■ **GOAL OF THE EXERCISE**: An unaltered copy of every line below is the expected output.

■ **DATA IN THIS EXERCISE**:
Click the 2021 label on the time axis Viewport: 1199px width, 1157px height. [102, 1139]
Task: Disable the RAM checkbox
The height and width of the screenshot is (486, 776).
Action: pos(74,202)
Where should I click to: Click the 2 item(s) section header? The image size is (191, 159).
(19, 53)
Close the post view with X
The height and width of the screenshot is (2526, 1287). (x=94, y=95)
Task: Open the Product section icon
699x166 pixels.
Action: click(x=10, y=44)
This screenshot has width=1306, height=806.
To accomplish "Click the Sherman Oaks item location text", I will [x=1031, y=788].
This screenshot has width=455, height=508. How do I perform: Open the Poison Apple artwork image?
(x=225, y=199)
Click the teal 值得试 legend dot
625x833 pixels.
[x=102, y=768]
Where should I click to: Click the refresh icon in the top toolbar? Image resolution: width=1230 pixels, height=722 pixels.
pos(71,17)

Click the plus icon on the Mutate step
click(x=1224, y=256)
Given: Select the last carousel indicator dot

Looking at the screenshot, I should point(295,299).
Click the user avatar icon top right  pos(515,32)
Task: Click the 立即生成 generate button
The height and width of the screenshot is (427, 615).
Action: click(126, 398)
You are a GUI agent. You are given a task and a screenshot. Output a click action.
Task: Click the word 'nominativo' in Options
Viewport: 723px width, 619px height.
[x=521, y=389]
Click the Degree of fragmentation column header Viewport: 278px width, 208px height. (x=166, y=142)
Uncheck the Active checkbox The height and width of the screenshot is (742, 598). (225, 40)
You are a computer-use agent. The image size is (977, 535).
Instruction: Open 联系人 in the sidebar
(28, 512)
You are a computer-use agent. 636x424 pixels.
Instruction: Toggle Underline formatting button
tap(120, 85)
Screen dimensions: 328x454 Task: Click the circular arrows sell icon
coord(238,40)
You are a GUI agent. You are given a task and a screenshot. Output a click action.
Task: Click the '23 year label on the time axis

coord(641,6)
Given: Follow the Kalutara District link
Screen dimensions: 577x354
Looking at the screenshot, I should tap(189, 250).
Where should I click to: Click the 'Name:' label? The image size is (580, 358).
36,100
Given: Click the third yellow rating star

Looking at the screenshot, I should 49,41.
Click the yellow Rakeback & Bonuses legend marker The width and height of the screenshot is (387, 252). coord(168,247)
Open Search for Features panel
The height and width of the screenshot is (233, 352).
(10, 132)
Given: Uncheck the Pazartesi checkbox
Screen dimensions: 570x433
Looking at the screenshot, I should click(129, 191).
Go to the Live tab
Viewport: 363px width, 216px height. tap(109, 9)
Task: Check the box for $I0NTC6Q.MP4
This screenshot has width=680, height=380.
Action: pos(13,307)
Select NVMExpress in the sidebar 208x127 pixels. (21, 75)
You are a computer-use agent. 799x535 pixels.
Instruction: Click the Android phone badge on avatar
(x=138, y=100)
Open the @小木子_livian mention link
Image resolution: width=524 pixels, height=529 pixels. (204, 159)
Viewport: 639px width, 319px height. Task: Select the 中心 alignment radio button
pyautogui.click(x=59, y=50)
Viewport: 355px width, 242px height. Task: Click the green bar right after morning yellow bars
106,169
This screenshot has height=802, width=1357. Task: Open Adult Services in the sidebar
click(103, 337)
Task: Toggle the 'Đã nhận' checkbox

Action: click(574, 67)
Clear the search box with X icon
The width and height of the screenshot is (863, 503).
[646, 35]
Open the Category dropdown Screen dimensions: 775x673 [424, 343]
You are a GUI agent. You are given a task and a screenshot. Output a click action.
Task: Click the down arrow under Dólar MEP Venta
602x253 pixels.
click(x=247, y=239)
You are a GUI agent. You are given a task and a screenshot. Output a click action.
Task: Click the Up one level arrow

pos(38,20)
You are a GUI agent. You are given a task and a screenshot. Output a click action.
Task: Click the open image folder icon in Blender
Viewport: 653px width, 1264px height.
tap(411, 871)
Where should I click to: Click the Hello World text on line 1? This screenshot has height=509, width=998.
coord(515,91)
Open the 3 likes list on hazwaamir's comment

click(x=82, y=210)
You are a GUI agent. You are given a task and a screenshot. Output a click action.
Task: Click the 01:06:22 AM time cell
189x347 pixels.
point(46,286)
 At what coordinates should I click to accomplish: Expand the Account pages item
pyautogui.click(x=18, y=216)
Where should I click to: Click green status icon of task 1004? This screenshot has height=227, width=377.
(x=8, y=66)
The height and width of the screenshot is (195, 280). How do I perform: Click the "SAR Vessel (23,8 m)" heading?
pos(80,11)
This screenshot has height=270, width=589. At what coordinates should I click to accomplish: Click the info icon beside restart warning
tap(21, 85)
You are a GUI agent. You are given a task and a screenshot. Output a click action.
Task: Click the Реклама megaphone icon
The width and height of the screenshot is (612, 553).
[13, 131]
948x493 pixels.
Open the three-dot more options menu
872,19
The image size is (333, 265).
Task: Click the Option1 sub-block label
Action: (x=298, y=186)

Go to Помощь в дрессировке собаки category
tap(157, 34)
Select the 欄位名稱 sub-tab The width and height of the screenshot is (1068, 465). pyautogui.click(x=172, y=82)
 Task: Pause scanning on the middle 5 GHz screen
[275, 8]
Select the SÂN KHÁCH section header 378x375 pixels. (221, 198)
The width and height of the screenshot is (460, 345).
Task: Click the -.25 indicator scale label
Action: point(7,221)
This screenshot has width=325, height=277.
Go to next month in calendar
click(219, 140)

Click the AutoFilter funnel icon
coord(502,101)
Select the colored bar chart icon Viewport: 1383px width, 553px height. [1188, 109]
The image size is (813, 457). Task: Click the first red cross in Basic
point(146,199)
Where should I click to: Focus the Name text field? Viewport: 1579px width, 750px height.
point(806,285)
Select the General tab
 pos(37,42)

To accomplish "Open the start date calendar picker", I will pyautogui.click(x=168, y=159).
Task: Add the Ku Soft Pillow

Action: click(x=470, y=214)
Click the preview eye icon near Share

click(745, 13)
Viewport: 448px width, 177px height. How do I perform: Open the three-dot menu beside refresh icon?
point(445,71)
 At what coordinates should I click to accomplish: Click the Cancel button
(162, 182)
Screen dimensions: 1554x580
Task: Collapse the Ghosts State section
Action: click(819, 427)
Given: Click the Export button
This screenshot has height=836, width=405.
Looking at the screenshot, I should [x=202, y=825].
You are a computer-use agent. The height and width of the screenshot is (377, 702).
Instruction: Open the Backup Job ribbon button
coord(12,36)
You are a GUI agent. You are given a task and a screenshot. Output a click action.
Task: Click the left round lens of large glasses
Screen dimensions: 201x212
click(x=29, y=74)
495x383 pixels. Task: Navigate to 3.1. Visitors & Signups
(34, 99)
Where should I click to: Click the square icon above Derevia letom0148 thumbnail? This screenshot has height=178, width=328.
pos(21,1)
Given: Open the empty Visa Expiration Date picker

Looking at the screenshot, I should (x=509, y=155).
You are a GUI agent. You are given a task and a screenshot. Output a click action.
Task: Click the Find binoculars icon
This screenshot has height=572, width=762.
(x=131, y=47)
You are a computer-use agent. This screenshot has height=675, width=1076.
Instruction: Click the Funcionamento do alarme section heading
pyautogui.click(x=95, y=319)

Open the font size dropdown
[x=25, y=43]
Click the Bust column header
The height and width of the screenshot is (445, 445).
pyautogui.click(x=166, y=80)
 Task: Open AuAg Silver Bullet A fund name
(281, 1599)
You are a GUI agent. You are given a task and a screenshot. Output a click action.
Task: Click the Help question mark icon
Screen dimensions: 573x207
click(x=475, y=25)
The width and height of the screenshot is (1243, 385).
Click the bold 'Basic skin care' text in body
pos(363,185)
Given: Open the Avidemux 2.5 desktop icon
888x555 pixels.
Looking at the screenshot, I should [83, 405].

■ **WRITTEN RESPONSE**:
Click the 2021 label on the time axis Viewport: 1199px width, 1157px height. [102, 1139]
Task: Disable the RAM checkbox
The height and width of the screenshot is (486, 776).
Action: pos(74,202)
Where should I click to: Click the 2 item(s) section header? The image size is (191, 159).
(19, 53)
Close the post view with X
The height and width of the screenshot is (2526, 1287). (x=94, y=95)
Task: Open the Product section icon
699x166 pixels.
Action: click(x=10, y=44)
This screenshot has width=1306, height=806.
To accomplish "Click the Sherman Oaks item location text", I will [x=1031, y=788].
This screenshot has width=455, height=508. How do I perform: Open the Poison Apple artwork image?
(x=225, y=199)
Click the teal 值得试 legend dot
625x833 pixels.
[x=102, y=768]
Where should I click to: Click the refresh icon in the top toolbar? Image resolution: width=1230 pixels, height=722 pixels.
pos(71,17)

Click the plus icon on the Mutate step
click(x=1224, y=256)
Given: Select the last carousel indicator dot

Looking at the screenshot, I should point(295,299).
Click the user avatar icon top right  pos(515,32)
Task: Click the 立即生成 generate button
The height and width of the screenshot is (427, 615).
Action: click(126, 398)
You are a GUI agent. You are given a task and a screenshot. Output a click action.
Task: Click the word 'nominativo' in Options
Viewport: 723px width, 619px height.
[x=521, y=389]
Click the Degree of fragmentation column header Viewport: 278px width, 208px height. (x=166, y=142)
Uncheck the Active checkbox The height and width of the screenshot is (742, 598). (225, 40)
You are a computer-use agent. The image size is (977, 535).
Instruction: Open 联系人 in the sidebar
(28, 512)
You are a computer-use agent. 636x424 pixels.
Instruction: Toggle Underline formatting button
tap(120, 85)
Screen dimensions: 328x454 Task: Click the circular arrows sell icon
coord(238,40)
You are a GUI agent. You are given a task and a screenshot. Output a click action.
Task: Click the '23 year label on the time axis

coord(641,6)
Given: Follow the Kalutara District link
Screen dimensions: 577x354
Looking at the screenshot, I should tap(189, 250).
Where should I click to: Click the 'Name:' label? The image size is (580, 358).
36,100
Given: Click the third yellow rating star

Looking at the screenshot, I should 49,41.
Click the yellow Rakeback & Bonuses legend marker The width and height of the screenshot is (387, 252). coord(168,247)
Open Search for Features panel
The height and width of the screenshot is (233, 352).
(10, 132)
Given: Uncheck the Pazartesi checkbox
Screen dimensions: 570x433
Looking at the screenshot, I should click(129, 191).
Go to the Live tab
Viewport: 363px width, 216px height. tap(109, 9)
Task: Check the box for $I0NTC6Q.MP4
This screenshot has width=680, height=380.
Action: pos(13,307)
Select NVMExpress in the sidebar 208x127 pixels. (21, 75)
You are a computer-use agent. 799x535 pixels.
Instruction: Click the Android phone badge on avatar
(x=138, y=100)
Open the @小木子_livian mention link
Image resolution: width=524 pixels, height=529 pixels. (204, 159)
Viewport: 639px width, 319px height. Task: Select the 中心 alignment radio button
pyautogui.click(x=59, y=50)
Viewport: 355px width, 242px height. Task: Click the green bar right after morning yellow bars
106,169
This screenshot has height=802, width=1357. Task: Open Adult Services in the sidebar
click(103, 337)
Task: Toggle the 'Đã nhận' checkbox

Action: click(574, 67)
Clear the search box with X icon
The width and height of the screenshot is (863, 503).
[646, 35]
Open the Category dropdown Screen dimensions: 775x673 [424, 343]
You are a GUI agent. You are given a task and a screenshot. Output a click action.
Task: Click the down arrow under Dólar MEP Venta
602x253 pixels.
click(x=247, y=239)
You are a GUI agent. You are given a task and a screenshot. Output a click action.
Task: Click the Up one level arrow

pos(38,20)
You are a GUI agent. You are given a task and a screenshot. Output a click action.
Task: Click the open image folder icon in Blender
Viewport: 653px width, 1264px height.
tap(411, 871)
Where should I click to: Click the Hello World text on line 1? This screenshot has height=509, width=998.
coord(515,91)
Open the 3 likes list on hazwaamir's comment

click(x=82, y=210)
You are a GUI agent. You are given a task and a screenshot. Output a click action.
Task: Click the 01:06:22 AM time cell
189x347 pixels.
point(46,286)
 At what coordinates should I click to accomplish: Expand the Account pages item
pyautogui.click(x=18, y=216)
Where should I click to: Click green status icon of task 1004? This screenshot has height=227, width=377.
(x=8, y=66)
The height and width of the screenshot is (195, 280). How do I perform: Click the "SAR Vessel (23,8 m)" heading?
pos(80,11)
This screenshot has height=270, width=589. At what coordinates should I click to accomplish: Click the info icon beside restart warning
tap(21, 85)
You are a GUI agent. You are given a task and a screenshot. Output a click action.
Task: Click the Реклама megaphone icon
The width and height of the screenshot is (612, 553).
[13, 131]
948x493 pixels.
Open the three-dot more options menu
872,19
The image size is (333, 265).
Task: Click the Option1 sub-block label
Action: (x=298, y=186)

Go to Помощь в дрессировке собаки category
tap(157, 34)
Select the 欄位名稱 sub-tab The width and height of the screenshot is (1068, 465). pyautogui.click(x=172, y=82)
 Task: Pause scanning on the middle 5 GHz screen
[275, 8]
Select the SÂN KHÁCH section header 378x375 pixels. (221, 198)
The width and height of the screenshot is (460, 345).
Task: Click the -.25 indicator scale label
Action: point(7,221)
This screenshot has width=325, height=277.
Go to next month in calendar
click(219, 140)

Click the AutoFilter funnel icon
coord(502,101)
Select the colored bar chart icon Viewport: 1383px width, 553px height. [1188, 109]
The image size is (813, 457). Task: Click the first red cross in Basic
point(146,199)
Where should I click to: Focus the Name text field? Viewport: 1579px width, 750px height.
point(806,285)
Select the General tab
 pos(37,42)

To accomplish "Open the start date calendar picker", I will pyautogui.click(x=168, y=159).
Task: Add the Ku Soft Pillow

Action: click(x=470, y=214)
Click the preview eye icon near Share

click(745, 13)
Viewport: 448px width, 177px height. How do I perform: Open the three-dot menu beside refresh icon?
point(445,71)
 At what coordinates should I click to accomplish: Click the Cancel button
(162, 182)
Screen dimensions: 1554x580
Task: Collapse the Ghosts State section
Action: click(819, 427)
Given: Click the Export button
This screenshot has height=836, width=405.
Looking at the screenshot, I should [x=202, y=825].
You are a computer-use agent. The height and width of the screenshot is (377, 702).
Instruction: Open the Backup Job ribbon button
coord(12,36)
You are a GUI agent. You are given a task and a screenshot. Output a click action.
Task: Click the left round lens of large glasses
Screen dimensions: 201x212
click(x=29, y=74)
495x383 pixels. Task: Navigate to 3.1. Visitors & Signups
(34, 99)
Where should I click to: Click the square icon above Derevia letom0148 thumbnail? This screenshot has height=178, width=328.
pos(21,1)
Given: Open the empty Visa Expiration Date picker

Looking at the screenshot, I should (x=509, y=155).
You are a GUI agent. You are given a task and a screenshot. Output a click action.
Task: Click the Find binoculars icon
This screenshot has height=572, width=762.
(x=131, y=47)
You are a computer-use agent. This screenshot has height=675, width=1076.
Instruction: Click the Funcionamento do alarme section heading
pyautogui.click(x=95, y=319)

Open the font size dropdown
[x=25, y=43]
Click the Bust column header
The height and width of the screenshot is (445, 445).
pyautogui.click(x=166, y=80)
 Task: Open AuAg Silver Bullet A fund name
(281, 1599)
You are a GUI agent. You are given a task and a screenshot. Output a click action.
Task: Click the Help question mark icon
Screen dimensions: 573x207
click(x=475, y=25)
The width and height of the screenshot is (1243, 385).
Click the bold 'Basic skin care' text in body
pos(363,185)
Given: Open the Avidemux 2.5 desktop icon
888x555 pixels.
Looking at the screenshot, I should [83, 405].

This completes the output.